=== What is needed ===
Please return, unchanged and in order, the lines of the records from the line with "Where should I click to: Open the Excel" through the line with "[x=255, y=761]", both of those included.

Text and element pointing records
———
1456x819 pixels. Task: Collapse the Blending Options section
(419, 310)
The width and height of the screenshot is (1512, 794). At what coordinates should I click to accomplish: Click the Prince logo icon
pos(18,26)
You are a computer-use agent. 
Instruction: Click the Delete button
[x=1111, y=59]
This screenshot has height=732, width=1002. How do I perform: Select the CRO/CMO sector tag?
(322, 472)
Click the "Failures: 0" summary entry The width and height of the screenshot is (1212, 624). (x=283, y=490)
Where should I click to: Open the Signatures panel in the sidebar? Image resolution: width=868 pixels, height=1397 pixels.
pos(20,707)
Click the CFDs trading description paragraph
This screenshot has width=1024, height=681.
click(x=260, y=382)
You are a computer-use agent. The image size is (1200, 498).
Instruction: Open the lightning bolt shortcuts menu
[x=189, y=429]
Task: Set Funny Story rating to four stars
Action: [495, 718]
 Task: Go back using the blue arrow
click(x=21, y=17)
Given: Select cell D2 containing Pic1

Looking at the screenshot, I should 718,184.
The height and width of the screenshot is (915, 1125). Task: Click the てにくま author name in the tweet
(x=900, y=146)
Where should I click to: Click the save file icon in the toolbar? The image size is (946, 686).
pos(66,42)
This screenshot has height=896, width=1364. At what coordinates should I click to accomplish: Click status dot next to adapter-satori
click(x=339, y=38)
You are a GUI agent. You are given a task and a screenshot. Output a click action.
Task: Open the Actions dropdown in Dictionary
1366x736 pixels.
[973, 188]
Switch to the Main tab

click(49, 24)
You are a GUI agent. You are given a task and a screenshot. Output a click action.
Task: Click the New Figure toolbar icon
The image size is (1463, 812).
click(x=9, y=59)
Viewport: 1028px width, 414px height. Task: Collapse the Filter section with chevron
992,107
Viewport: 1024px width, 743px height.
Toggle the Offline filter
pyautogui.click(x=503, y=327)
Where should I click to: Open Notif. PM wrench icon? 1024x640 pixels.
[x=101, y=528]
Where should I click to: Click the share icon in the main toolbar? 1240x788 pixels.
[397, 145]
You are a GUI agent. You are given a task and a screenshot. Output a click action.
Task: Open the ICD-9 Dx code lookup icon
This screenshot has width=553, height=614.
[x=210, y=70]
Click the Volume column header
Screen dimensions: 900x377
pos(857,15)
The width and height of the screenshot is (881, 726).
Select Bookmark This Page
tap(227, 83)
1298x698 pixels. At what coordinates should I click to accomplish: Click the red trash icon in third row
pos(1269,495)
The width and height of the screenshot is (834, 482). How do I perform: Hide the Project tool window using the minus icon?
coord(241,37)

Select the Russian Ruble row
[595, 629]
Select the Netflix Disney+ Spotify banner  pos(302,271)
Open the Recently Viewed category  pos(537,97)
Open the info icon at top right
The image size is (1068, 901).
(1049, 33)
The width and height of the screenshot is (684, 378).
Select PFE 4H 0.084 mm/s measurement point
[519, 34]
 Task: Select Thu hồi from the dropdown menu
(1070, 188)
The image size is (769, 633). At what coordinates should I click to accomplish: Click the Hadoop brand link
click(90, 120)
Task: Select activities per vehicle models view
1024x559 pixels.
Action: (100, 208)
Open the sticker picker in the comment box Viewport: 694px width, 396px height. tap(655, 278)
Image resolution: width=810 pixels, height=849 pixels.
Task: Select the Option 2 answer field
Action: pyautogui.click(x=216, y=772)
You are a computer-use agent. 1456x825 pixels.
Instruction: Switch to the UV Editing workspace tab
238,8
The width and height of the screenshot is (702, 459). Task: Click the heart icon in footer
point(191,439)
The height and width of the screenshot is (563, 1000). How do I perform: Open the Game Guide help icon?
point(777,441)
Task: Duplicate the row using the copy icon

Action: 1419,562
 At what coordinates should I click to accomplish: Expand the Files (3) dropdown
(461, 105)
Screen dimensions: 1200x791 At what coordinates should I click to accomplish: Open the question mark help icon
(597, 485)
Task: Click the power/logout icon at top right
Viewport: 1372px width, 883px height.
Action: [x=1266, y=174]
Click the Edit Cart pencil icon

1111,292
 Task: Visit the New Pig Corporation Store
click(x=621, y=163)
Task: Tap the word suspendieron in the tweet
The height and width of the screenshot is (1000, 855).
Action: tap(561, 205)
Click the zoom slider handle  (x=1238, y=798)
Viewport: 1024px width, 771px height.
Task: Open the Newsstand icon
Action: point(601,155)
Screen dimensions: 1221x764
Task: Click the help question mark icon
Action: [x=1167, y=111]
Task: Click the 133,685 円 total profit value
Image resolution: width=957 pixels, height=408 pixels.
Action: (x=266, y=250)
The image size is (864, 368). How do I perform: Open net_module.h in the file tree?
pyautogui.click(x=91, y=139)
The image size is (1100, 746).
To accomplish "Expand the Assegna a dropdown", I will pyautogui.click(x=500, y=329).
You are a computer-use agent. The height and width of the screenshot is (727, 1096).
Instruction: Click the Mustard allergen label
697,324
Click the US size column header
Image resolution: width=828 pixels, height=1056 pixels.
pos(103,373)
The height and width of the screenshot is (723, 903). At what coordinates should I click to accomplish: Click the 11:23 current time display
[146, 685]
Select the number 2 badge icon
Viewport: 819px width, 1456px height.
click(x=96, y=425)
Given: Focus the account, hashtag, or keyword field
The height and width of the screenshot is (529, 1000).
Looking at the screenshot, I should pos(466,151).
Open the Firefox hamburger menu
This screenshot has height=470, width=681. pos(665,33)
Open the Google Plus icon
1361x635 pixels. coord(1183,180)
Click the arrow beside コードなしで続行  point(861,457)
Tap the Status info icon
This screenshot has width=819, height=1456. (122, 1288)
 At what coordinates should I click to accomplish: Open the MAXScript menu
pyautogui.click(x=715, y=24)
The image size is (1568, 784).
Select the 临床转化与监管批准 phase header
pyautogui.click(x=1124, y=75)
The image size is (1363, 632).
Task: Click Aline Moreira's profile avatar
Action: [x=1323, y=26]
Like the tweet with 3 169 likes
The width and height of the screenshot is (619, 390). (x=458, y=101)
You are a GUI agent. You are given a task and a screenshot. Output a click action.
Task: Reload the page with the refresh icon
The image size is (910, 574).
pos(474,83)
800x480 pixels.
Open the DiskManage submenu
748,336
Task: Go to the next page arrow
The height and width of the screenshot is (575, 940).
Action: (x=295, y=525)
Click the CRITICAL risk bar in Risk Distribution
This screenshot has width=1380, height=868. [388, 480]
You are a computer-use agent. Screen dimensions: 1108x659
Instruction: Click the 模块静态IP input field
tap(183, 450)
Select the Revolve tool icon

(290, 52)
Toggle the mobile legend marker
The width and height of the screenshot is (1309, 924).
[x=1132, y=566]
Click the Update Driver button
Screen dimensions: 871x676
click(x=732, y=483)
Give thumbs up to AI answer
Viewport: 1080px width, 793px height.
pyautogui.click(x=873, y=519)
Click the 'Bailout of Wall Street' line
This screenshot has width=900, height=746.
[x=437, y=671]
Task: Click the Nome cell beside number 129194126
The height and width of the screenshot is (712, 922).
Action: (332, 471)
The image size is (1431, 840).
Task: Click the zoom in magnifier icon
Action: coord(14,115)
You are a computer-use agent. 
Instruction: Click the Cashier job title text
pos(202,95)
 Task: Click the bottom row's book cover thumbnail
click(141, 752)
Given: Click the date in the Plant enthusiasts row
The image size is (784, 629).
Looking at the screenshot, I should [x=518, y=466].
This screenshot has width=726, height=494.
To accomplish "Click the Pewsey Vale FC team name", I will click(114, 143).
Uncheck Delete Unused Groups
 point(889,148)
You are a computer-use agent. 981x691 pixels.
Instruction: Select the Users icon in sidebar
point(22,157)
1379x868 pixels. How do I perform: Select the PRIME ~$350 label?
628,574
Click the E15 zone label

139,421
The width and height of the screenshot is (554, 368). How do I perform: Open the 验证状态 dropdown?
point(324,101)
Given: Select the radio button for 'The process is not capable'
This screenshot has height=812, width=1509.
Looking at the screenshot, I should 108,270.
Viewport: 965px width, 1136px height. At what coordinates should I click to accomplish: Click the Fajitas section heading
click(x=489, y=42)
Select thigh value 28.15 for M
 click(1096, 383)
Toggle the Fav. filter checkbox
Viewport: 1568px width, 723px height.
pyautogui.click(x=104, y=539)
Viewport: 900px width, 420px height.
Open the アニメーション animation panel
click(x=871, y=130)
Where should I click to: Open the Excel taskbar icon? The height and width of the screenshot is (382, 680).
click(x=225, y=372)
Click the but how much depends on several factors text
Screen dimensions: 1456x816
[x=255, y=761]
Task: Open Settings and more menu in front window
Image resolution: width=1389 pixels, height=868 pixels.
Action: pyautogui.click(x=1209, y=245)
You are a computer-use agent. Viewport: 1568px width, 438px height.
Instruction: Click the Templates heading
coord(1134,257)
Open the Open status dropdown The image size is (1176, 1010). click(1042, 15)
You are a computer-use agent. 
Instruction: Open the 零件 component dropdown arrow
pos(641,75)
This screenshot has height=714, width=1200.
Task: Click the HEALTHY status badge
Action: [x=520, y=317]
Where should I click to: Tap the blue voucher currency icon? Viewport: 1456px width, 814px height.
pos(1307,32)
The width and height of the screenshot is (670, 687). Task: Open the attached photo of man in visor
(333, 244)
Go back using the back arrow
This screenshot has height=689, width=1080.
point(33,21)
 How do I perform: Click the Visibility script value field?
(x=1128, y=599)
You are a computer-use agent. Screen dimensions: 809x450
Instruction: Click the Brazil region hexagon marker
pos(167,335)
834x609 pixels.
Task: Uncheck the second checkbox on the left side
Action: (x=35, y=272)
———
=== Task result ===
Where should I click to: Open the Excel taskbar icon? The height and width of the screenshot is (382, 680).
click(x=225, y=372)
Click the but how much depends on several factors text
Screen dimensions: 1456x816
[x=255, y=761]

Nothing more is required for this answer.